- _Goal_: Pull out each line of the records that contains the word "menu" and copy it unchanged.

Records for pointing to text and elements
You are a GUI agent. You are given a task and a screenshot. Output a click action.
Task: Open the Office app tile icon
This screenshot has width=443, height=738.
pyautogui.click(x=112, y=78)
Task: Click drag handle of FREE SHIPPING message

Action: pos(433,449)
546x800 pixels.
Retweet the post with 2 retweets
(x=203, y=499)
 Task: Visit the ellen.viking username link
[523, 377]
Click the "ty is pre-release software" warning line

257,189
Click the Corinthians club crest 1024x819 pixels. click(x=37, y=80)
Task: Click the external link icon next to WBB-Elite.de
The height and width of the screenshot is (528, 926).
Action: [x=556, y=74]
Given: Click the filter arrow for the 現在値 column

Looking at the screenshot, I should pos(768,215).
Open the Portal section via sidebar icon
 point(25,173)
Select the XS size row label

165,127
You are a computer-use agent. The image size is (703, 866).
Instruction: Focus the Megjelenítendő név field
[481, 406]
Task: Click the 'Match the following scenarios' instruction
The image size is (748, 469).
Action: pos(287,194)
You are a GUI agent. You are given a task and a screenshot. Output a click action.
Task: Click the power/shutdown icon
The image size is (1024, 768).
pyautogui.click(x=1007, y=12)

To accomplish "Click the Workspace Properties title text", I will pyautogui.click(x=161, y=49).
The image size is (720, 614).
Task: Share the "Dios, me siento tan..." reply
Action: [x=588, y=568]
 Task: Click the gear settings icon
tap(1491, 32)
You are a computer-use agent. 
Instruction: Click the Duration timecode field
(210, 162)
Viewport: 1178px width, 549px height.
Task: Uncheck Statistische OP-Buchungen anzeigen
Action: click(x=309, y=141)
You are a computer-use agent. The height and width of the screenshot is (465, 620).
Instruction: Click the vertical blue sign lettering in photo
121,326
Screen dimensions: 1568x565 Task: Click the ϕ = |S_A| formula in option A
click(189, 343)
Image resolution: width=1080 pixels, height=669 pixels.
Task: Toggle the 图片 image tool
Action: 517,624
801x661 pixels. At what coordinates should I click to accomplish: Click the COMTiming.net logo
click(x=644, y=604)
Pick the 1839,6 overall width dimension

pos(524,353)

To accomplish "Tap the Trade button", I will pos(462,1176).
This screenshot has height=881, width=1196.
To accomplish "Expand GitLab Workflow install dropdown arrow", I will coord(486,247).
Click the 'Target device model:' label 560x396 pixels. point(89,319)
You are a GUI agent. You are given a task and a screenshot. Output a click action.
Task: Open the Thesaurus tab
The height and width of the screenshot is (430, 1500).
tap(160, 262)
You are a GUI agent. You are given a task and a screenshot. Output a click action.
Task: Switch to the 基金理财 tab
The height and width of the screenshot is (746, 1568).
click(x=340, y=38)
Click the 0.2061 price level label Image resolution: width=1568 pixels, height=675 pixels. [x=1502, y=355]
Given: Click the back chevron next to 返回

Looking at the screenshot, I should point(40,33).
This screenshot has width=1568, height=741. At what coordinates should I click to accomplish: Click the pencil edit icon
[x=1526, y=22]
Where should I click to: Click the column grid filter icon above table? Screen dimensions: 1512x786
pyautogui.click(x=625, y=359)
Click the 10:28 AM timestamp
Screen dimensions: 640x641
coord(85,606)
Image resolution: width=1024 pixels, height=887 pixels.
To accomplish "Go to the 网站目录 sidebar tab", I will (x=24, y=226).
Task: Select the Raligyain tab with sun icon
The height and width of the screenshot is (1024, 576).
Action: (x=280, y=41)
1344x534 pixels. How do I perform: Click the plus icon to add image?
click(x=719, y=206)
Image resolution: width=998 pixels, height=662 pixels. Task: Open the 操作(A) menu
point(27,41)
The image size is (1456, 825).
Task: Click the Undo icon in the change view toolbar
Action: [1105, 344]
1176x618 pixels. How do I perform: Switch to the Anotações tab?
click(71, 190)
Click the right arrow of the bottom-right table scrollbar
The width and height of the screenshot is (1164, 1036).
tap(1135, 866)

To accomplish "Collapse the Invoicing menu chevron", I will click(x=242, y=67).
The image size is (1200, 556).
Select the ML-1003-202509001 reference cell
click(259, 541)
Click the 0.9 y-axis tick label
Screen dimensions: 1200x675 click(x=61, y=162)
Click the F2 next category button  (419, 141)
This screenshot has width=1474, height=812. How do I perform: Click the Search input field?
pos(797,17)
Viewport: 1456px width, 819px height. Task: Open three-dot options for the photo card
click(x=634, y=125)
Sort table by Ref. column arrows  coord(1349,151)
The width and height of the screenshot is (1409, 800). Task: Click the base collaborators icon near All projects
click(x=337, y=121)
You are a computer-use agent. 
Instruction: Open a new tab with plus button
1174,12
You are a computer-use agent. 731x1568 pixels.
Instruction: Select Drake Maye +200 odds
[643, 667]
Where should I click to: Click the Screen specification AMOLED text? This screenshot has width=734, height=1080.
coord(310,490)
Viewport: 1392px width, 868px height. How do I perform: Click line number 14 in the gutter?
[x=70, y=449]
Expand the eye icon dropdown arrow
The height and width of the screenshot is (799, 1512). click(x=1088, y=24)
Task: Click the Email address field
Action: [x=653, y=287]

- _The output_:
Image resolution: width=998 pixels, height=662 pixels. Task: Open the 操作(A) menu
To accomplish "Collapse the Invoicing menu chevron", I will click(x=242, y=67).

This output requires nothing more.